Screenshots are cheap enough. At ~1,500 tokens per screenshot, the cost is reasonable for interactive tasks. A 10-step task with screenshots at every step is about 15K image tokens plus the text — maybe $0.03 on Bedrock.
MCP is the right abstraction. By wrapping this as an MCP server, CC doesn’t need any special integration. It just calls screenshot or computer_action like any other tool. The vision intelligence comes from the model itself.
The real desktop beats virtual displays. I considered running this in Docker with Xvfb (virtual display), but using the real desktop means CC can interact with apps that are already running — Slack signed in, Telegram connected, Chrome with saved sessions. No setup duplication.
What’s Next
The run_task tool — the fully autonomous agent loop — is built but untested in production.
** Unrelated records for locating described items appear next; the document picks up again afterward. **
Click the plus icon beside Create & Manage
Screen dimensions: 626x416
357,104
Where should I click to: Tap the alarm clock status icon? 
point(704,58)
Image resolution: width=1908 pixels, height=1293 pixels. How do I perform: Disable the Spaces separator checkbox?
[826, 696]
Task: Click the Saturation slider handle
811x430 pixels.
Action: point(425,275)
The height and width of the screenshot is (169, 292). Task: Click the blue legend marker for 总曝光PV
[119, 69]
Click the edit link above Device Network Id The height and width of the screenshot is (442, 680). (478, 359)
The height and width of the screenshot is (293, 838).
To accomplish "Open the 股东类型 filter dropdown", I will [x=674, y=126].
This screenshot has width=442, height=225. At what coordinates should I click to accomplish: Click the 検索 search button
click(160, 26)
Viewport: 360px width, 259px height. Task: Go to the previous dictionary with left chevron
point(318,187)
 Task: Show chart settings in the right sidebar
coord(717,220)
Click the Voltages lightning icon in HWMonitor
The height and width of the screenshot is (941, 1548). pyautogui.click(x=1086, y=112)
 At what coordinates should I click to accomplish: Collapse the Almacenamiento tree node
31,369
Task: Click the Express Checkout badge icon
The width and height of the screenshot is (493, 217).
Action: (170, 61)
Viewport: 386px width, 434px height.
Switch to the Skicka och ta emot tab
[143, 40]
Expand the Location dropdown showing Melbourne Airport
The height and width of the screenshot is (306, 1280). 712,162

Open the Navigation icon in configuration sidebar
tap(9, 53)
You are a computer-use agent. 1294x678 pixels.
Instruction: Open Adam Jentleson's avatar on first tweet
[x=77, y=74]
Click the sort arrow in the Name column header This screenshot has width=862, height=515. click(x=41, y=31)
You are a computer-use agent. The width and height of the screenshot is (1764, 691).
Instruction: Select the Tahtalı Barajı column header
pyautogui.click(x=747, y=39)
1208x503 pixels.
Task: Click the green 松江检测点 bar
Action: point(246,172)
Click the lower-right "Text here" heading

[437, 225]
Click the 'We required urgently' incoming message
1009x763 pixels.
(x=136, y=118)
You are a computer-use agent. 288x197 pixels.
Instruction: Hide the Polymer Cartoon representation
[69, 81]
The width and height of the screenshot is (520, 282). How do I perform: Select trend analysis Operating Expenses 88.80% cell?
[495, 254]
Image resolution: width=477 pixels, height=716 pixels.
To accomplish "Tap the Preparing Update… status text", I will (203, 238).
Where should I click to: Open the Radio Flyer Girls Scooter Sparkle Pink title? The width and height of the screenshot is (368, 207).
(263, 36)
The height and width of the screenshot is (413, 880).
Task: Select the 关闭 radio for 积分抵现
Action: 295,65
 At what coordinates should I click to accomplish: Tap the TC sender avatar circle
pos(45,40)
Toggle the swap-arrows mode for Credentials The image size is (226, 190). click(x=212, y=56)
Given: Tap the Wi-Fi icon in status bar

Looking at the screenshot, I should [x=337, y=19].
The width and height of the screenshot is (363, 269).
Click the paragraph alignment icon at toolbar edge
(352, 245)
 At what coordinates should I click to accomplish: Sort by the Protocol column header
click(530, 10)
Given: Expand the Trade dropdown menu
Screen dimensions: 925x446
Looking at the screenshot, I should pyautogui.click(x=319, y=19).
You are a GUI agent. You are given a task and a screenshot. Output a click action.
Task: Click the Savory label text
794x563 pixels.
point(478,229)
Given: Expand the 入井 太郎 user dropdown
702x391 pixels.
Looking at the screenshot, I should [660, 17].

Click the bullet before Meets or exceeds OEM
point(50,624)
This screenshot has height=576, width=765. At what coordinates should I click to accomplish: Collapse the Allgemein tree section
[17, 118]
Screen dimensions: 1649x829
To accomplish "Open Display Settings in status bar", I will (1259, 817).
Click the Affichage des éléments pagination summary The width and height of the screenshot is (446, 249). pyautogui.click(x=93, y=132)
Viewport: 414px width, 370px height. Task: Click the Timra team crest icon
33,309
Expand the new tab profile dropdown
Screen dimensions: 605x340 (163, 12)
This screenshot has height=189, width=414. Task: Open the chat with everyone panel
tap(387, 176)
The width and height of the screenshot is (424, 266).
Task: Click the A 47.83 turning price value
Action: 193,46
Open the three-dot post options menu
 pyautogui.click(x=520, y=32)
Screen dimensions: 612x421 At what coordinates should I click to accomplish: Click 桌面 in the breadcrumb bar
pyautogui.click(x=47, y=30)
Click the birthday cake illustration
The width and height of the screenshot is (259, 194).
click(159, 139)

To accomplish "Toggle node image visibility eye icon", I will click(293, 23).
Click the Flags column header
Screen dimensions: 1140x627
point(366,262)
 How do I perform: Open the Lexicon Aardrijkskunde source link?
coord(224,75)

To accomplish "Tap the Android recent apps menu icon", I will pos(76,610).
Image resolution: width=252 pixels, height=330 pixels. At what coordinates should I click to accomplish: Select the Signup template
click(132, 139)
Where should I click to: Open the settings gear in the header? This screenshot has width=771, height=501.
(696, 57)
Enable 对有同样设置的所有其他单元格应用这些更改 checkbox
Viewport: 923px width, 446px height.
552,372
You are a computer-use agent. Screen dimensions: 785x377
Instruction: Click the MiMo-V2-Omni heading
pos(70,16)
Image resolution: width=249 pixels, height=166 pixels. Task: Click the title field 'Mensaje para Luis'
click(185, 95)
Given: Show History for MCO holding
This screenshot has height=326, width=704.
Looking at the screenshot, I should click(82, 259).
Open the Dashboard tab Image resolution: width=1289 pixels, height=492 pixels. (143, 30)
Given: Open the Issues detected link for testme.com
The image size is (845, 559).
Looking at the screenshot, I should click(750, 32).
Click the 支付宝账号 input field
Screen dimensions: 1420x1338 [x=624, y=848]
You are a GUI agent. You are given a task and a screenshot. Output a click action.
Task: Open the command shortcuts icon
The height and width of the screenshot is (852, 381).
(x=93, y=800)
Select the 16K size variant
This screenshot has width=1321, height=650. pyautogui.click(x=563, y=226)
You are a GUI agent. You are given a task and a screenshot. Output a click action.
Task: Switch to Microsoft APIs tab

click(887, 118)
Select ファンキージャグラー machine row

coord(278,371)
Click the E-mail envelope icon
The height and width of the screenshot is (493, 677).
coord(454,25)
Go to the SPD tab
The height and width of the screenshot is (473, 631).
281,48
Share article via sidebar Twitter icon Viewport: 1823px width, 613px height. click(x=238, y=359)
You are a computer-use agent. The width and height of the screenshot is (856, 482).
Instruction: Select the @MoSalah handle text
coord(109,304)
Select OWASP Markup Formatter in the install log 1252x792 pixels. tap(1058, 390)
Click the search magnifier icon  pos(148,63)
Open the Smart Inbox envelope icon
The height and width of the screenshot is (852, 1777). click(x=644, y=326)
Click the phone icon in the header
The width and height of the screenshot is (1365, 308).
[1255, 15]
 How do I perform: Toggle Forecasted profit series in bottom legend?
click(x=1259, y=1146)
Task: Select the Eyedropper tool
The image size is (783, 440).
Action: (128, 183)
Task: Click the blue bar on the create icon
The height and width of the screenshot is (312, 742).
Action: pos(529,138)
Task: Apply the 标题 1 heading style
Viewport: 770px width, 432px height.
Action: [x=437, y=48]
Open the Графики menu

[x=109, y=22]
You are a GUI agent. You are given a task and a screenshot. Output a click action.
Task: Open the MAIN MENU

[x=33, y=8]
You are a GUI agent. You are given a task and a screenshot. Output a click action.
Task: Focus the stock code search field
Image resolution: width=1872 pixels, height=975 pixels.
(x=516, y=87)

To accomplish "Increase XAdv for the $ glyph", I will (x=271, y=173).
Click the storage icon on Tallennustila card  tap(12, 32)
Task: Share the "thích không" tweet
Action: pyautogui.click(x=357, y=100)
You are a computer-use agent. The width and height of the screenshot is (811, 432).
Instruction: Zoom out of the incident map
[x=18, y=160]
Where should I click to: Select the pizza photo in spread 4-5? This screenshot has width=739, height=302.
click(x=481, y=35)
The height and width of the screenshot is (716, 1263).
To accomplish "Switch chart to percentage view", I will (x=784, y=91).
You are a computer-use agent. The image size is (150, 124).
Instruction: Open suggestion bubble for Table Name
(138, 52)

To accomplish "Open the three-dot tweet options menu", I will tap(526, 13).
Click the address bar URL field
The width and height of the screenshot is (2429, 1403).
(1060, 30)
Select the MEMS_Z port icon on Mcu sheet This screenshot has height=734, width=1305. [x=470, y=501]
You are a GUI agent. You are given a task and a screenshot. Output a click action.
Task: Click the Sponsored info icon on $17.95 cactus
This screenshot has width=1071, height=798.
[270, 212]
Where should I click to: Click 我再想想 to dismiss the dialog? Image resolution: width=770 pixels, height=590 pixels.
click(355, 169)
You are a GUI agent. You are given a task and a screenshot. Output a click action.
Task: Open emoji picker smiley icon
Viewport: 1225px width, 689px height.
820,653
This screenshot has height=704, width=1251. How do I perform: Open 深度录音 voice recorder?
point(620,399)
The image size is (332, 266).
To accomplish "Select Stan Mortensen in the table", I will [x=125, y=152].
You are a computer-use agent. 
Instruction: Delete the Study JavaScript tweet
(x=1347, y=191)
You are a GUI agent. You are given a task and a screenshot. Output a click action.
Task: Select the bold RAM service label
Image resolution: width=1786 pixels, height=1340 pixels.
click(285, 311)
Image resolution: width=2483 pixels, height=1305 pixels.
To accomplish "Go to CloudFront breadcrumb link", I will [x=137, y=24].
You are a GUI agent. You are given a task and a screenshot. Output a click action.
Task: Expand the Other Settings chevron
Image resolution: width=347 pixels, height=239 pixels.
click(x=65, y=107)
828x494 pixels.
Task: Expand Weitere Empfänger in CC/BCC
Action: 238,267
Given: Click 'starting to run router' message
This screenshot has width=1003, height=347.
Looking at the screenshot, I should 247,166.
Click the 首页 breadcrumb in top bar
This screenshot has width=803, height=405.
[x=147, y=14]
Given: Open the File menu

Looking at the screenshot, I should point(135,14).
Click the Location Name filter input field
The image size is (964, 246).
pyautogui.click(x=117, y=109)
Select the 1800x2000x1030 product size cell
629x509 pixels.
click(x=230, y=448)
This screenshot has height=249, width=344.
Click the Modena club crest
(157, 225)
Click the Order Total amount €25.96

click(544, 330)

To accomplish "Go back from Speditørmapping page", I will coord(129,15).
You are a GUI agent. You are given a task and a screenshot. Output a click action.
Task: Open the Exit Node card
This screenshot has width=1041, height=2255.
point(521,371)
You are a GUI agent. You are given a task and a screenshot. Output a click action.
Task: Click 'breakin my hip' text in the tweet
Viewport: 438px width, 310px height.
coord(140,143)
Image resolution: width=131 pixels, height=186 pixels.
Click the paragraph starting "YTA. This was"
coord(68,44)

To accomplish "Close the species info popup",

That’s the endgame: tell CC “check Grafana for anomalies” or “file this document in Paperless” and it handles the entire multi-step workflow visually.
For now, the screenshot + action combo is already transforming the workflow. CC went from a powerful but blind terminal tool to something that can see and interact with anything on screen. It’s not quite “a human sitting at the computer,” but it’s getting there.
The full server code is in the homelab if you want to build your own. All you need is a Linux desktop, Python, scrot, xdotool, and a Bedrock-enabled AWS account.